In anticipation of increased scale deposition, a proactive approach was taken by carrying out a comprehensive field system analysis and scale survey prior to the commencement of CO2 flooding at SRCU. This analysis/survey was intended to assess the new situation and come up with a cost effective scale treatment program. A laboratory evaluation of a number of scale inhibitors was then carried out. Based on our understanding of the problem and the lab evaluation results, a new scale inhibitor and a new chemical treatment program were developed and implemented in the field.

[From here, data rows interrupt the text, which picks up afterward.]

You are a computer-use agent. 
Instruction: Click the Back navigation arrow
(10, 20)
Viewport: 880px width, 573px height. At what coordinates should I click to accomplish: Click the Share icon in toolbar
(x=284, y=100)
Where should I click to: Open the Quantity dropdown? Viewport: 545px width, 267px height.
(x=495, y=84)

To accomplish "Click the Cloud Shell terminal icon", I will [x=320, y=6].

This paper describes the system analysis/scale survey and highlights its importance in understanding the changing situation and the new challenges in scale inhibition arising from CO2 flood. The laboratory evaluation for identifying the most suitable and cost-effective inhibitor is then briefly described. The paper then discusses the new scale inhibition treatment program and scale monitoring program. The field results from implementing the new treatment program are presented and discussed. Owing to the proactive approach and the improved inhibitor and treatment, the field production system and water re-injection system have not been troubled with scale deposition.
Introduction
Carbon dioxide gas flooding of oil reservoirs on its own or by water-alternating-gas (WAG) is a widely use tertiary recovery method in the onshore US oil production1–3. CO2 flooding has mostly been effective in improving oil recovery from high watercut, mature oilfields1–5. However, CO2 flooding may exacerbate the existing production problems and/or create additional production problems6–10. One of such problems is calcium carbonate scale formation7,9,10.
The Sharon Ridge Canyon Unit (SRCU), is located 18 miles southwest of Snyder, West Texas. Production is from a depth of 6500 ft in the Pennsylvanian Canyon limestone. This field unit has been in production since 1955. ExxonMobil (formerly Exxon Company, USA) took over operation of the unit from the original operator in 1988. By 1998, the average watercut had risen to 97% and the oil production had declined to 900 bbls/D. In order to increase oil recovery from this mature reservoir, a CO2 injection project was initiated, which resulted in the commencement of CO2 WAG injection in early 1999. The first breakthrough of CO2 in the producing wells was detected in one well within days and in the other wells after two to three months. Currently, the field is producing 2800 bbls/D oil, representing a significant production increase from the pre-CO2 production level. As expected, all of the CO2 breakthrough has occurred in the wells within the Tank Battery 5 (TB5) production area. The CO2 content in the produced gas from CO2 impacted wells at Battery 5 is 72% on average.
Prior to CO2 injection, SRCU had a moderate calcium carbonate (calcite) scaling problem in the surface production and injection systems, which was adequately controlled with a simple chemical inhibition program. With the commencement of CO2 injection in early 1999, calcium carbonate scaling potential has risen considerably, due to a two fold increase in bicarbonate concentration in the produced water. The increased calcium carbonate scaling tendency, if uncontrolled, would have an adverse impact on the surface production system and the produced water re-injection system.